I've been participating sporadically but reasonably often in the last several months. What I was looking for is essentially exposure or knowledge and as a reminder of sort of the different kinds of applications- commercial applications to know generally people working and around the topics we're discussing here right so so this I thought was a very good working group from that perspective and that's what excited me about it. Right,   It was educational in the sense of you know who are trying to apply this technology.  As opposed to the sort of a single minded dedication to the technology, which a number of people doing as well.  Help the YOMA task force in the early days and was in ISWG at times.

Karen Hand

I always find that you know these meetings with trust over IP is at the high point of the day and very hectic schedule soIt always feels good to feel connected to a community, so I would say that one strong point for Trust Over IP is that sense of community I think is very important.   So i've been involved over a year now, I came in because I participated in Ecosystem Foundry Working Group when Karl was chairing.  At that time and just really, really enjoyed the discussion and the people and the activities which led me into other areas of Trust Over IP.

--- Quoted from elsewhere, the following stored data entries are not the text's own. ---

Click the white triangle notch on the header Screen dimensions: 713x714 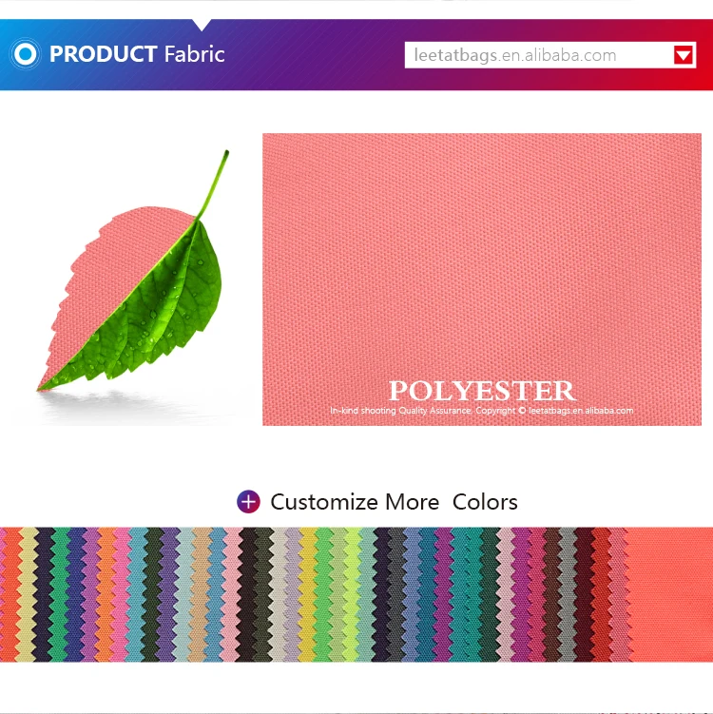pos(202,25)
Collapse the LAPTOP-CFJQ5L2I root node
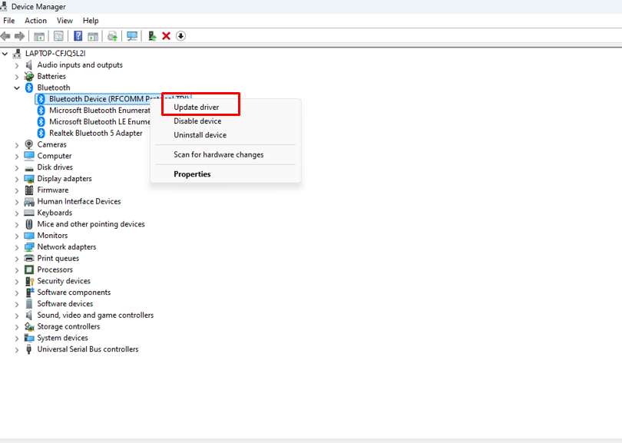This screenshot has width=622, height=443. [x=6, y=54]
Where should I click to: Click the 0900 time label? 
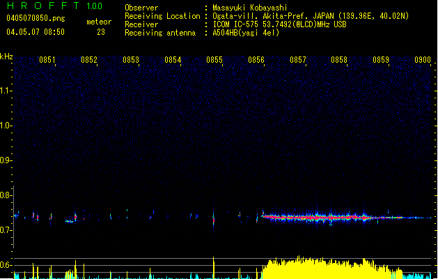click(423, 61)
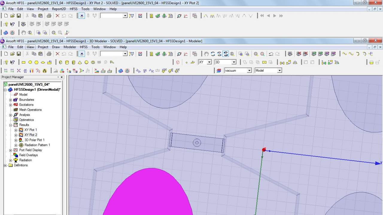
Task: Select Radiation Pattern 1 tree item
Action: point(37,145)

So that's what brought me in.   I've been interested in probably everything, but I can only do so much.  So it's having to pick and choose what you can participate in and sometimes that goes up and down.  So I think that's important for members to understand that sometimes you can do it, and sometimes you can't, but it doesn't mean that you know you shouldn't still engage in whatever you can, even if it's just touching into a task force meeting or looking at a presentation that might be of interest to you.

I find that the Ecosystem Foundry Working Group is the touch point, or like as Karl would say "the service provider to all other layers."  I know that Trust over IP is new I see some wonderful evolution of the different Task Force and groups, for example, the Communications Committee that's now up and running and seem to have gotten their feet under them.

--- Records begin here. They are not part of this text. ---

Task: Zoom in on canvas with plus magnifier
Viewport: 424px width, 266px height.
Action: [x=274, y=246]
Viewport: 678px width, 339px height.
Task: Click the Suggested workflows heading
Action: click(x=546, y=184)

So it's more of how do we determine (and I think it's going to be really important the role) how do we utilize this group, as the touch point for all other activities?  How do we collaborate and communicate what's going on in ecosystems? 

A point was made earlier when I was saying "ecosystems is important because, for those who are technology minded it really brings the context to all the other work" So it's so key in that way for anybody who wants to or is working in creating an ecosystem.  How to reach out to the different resources or understand even what the ecosystem is?  So this this working group is crucial.  It's just crucial to everything that's going on all across Trust Over IP.

So I think one of the important roles of the income leader, will be to decide and look at what is the mandate and what needs to be accomplished for Trust Over IP to be more communicative and collaborative?  How do we get that going?   I think that will be really important!   

And one of the challenges that Karl and I talked about, and I think that we still need to talk about is, how to encourage the startups and the smaller groups, including my own work that I am hesitant to bring into the Community because you're always afraid, with good reasons.  I've had this happen, when of what you're doing being taken over or run with it in a different direction or by someone who has more resources.  So how do we get over that?  How do we create more of that kind of collaboration?  Maybe it's in more private groups, I don't even know if that can that can happen.

So that's what I see is the challenges right now. 

Personally speaking about the White Paper Task Forces.  What will be the mandate of that task force?  Given now that the Communications Committee is now running and taking over a lot of that really big work that needs to be done.  Doing really good work that needs to be done concerning, public publications, and communications such as podcasts, media, and so forth.  So that would be my my two cents.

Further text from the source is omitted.